Mehmed Sâmî Efendi
"Namazın kusursuz, kâmil olması, fıkıh kitaplarında uzun uzadıya yazılmış olan farzlarını, vâciblerini, sünnetlerini ve müstehâblarını yerlerine getirmekle olur. Namazı tamâmlamak için, bu dört şeyden başka yapılacak bir şey yoktur. Namazın (Huşû)u [yâni her uzvun tevâzu göstermesi], bu dört şeyi yapmaktır. Kalbin (Hudû')u, [yâni Allah korkusu] da yine bunları tamâm yapmakla olur. Bazıları, bu dördünü uzun uzadıya öğrenip ezberlemekle, namazımız tamâm oldu deyip, bu öğrendiklerini iyi yapmakta gevşek davranmışlar. Bundan dolayı namazın kemâlâtından az bir şey kazanabilmişlerdir. Bir kısmı da, namazda dünyayı unutup, kalblerinin Allahü teâlâ ile olmasına ehemmiyyet verip, âzaların edebli bulunmasını gözetmemişler. Yalnız farzları ile sünnetlerini yerine getirmişlerdir. Bunlar da namazın hakikatini anlayamamıştır. Namazın kemâl bulmasını, namazdan başka şeyde aramışlardır. Çünkü, namazda kalbin hazır olması, şart değildir. Hadis-i şerifte, (Kalb hazır olmazsa, namaz da olmaz) buyuruldu ise de bu, kalbin, yukarıda bildirilen dört şeyin yapılmasında hazır olması, uyanık olması demektir. Yâni bunların hepsinin yapılmasında gevşeklik olmamasına dikkat etmektir...KILANLARIN FARKI KADAR!

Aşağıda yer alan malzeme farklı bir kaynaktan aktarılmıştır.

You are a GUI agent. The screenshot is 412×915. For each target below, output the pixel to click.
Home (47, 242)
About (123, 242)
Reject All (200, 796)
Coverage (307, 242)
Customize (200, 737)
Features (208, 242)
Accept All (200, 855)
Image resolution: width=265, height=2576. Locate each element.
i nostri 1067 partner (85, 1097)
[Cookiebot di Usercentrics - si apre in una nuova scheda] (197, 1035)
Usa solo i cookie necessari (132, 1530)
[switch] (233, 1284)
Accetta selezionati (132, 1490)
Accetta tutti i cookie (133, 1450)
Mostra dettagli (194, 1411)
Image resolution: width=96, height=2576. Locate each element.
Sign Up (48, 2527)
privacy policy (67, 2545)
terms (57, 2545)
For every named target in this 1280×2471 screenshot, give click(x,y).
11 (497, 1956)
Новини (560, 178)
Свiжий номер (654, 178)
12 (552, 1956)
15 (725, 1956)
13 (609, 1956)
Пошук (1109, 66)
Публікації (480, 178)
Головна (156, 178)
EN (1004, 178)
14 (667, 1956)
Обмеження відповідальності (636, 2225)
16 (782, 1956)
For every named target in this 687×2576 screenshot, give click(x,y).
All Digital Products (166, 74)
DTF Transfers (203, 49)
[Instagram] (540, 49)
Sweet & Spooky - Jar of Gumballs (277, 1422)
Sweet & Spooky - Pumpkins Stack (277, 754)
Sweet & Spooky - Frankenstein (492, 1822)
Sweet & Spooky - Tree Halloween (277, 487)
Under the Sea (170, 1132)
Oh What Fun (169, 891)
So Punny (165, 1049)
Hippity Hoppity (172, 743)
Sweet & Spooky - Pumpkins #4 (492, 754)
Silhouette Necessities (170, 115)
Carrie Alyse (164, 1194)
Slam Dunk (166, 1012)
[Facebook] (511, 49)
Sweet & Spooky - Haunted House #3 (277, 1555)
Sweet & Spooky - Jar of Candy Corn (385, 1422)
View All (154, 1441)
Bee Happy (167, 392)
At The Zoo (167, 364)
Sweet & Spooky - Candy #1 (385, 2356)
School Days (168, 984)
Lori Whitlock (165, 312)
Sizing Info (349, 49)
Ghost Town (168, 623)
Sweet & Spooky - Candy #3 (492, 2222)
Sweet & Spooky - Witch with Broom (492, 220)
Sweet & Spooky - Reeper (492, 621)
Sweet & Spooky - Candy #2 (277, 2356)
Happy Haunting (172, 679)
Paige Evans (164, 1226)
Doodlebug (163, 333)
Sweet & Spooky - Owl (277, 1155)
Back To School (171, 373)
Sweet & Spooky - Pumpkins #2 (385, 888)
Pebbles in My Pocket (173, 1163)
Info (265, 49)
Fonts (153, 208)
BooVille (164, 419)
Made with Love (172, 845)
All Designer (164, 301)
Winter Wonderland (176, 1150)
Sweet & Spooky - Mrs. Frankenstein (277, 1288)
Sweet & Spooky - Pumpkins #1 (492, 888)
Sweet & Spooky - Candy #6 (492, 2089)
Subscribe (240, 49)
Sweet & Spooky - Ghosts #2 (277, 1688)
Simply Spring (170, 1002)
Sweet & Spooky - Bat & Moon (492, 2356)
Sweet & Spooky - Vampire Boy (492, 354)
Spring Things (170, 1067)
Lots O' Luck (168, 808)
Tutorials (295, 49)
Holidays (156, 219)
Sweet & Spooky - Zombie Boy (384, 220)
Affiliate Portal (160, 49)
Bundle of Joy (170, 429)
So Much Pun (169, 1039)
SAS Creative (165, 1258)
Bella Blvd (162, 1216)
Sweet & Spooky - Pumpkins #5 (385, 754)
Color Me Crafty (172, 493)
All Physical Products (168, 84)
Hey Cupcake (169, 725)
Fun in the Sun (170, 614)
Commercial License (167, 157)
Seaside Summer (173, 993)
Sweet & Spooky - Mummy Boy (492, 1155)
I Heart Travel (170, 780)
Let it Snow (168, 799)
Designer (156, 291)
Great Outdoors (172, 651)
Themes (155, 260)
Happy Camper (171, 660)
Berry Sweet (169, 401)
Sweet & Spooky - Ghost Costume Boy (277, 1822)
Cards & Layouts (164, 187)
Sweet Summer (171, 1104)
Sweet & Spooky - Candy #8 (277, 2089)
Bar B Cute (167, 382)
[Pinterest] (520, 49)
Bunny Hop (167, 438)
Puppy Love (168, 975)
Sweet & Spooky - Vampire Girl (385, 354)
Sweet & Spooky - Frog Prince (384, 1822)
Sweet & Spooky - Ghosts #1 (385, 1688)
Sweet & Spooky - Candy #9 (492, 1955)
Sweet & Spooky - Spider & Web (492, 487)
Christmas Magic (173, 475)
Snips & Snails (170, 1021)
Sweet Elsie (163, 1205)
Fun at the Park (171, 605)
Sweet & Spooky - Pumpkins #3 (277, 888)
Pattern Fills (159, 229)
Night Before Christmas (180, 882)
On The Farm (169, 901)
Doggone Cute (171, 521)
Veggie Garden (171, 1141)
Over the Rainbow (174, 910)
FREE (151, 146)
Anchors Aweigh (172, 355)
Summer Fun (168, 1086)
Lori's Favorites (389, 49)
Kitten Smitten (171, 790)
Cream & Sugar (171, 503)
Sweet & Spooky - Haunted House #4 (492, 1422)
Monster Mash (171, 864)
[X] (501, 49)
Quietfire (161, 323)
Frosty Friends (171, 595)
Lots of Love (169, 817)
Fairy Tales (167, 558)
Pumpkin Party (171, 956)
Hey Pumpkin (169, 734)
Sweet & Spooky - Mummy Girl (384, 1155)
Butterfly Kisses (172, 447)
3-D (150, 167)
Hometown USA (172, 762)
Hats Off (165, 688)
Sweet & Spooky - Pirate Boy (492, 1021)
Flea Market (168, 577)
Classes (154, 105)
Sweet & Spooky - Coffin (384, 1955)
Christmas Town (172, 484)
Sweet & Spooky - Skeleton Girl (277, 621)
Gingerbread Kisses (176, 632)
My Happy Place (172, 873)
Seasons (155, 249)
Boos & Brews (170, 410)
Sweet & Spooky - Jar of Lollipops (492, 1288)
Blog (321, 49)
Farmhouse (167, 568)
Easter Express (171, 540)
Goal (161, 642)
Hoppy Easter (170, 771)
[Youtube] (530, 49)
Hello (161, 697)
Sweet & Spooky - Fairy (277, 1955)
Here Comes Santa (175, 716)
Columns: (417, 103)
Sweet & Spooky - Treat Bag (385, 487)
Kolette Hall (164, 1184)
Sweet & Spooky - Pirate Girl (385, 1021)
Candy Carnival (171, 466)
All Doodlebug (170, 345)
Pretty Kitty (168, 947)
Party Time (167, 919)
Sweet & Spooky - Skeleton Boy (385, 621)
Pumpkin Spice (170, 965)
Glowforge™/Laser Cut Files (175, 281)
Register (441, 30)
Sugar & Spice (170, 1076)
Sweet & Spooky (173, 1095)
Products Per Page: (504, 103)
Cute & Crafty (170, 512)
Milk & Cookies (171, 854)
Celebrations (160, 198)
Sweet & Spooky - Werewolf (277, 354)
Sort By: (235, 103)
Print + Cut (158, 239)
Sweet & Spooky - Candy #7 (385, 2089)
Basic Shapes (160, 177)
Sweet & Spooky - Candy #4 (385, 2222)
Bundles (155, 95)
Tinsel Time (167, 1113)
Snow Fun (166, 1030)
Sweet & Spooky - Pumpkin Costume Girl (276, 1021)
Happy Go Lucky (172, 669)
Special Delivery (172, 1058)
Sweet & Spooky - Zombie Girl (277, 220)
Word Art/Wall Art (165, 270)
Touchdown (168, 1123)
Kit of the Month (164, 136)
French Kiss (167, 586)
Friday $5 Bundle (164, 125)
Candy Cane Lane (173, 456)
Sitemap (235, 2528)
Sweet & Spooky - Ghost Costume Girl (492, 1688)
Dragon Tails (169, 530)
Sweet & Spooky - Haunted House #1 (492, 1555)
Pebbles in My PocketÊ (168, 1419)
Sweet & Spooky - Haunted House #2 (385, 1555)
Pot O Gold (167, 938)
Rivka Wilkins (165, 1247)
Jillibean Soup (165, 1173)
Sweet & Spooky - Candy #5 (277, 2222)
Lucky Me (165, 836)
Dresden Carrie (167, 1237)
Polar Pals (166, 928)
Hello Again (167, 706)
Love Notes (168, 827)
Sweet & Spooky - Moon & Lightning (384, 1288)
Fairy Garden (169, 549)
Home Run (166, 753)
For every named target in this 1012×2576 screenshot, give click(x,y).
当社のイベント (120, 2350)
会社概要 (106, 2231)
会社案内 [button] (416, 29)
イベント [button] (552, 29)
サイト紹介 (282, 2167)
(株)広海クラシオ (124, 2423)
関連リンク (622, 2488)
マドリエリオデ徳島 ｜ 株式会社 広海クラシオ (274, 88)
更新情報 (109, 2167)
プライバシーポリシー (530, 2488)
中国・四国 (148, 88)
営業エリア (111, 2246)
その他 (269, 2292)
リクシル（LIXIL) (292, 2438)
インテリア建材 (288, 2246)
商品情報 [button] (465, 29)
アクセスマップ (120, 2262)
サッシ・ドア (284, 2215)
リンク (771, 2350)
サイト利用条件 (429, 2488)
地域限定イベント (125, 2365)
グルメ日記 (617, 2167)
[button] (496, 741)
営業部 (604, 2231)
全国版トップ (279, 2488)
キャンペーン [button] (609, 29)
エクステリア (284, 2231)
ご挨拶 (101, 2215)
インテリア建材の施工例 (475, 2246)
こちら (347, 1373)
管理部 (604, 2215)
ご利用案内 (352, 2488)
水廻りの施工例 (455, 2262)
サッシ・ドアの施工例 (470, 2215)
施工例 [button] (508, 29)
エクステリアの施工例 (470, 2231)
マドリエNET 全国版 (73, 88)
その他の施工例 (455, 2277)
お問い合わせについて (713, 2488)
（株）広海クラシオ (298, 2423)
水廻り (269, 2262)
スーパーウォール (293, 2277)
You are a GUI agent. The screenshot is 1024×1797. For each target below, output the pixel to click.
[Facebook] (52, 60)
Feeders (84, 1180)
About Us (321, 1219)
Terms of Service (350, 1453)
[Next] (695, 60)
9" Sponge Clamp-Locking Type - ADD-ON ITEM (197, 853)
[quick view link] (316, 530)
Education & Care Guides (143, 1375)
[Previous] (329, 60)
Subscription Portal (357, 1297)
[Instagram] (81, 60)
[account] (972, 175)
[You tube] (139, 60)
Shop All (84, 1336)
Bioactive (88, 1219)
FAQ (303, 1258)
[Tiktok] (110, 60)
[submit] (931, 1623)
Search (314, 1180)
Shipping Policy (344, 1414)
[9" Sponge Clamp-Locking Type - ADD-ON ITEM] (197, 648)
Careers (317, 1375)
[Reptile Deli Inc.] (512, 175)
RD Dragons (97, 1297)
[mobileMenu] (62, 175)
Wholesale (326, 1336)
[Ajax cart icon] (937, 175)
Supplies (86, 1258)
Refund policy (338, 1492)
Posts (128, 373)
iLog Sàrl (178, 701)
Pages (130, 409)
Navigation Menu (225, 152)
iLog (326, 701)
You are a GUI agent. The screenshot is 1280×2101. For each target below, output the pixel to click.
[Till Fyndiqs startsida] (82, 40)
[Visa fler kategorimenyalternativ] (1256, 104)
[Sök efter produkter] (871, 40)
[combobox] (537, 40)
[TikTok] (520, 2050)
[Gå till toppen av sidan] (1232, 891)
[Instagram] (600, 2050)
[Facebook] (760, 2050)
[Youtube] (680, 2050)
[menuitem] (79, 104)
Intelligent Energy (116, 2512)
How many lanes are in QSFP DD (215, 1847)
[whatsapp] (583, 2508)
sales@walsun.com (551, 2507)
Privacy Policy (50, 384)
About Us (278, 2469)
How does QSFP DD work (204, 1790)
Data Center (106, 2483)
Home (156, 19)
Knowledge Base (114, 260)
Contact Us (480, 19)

Namazın tamâm olması ve kemâl bulması, bu dört şeyi yapmakla olunca ve bundan başka bir şey ile kâmil olmayacağına göre, cahillerin namazı ile âlimlerin namazları, arasında ne fark kalır? diye soracak olursanız, deriz ki: Namazlar arasındaki fark, kılanlar arasındaki farktan gelir. Bir ibâdeti yapan iki farklı kimseye, eşit sevap verilmez. Bir makbûl, sevgili kula, başkalarının o işine verilen sevaptan çok sevap verilir. Bunun içindir ki, (Âriflerin gösteriş olan ibâdetlerine, câhillerin hâlis amellerinden daha çok sevap verilir) demişlerdir..."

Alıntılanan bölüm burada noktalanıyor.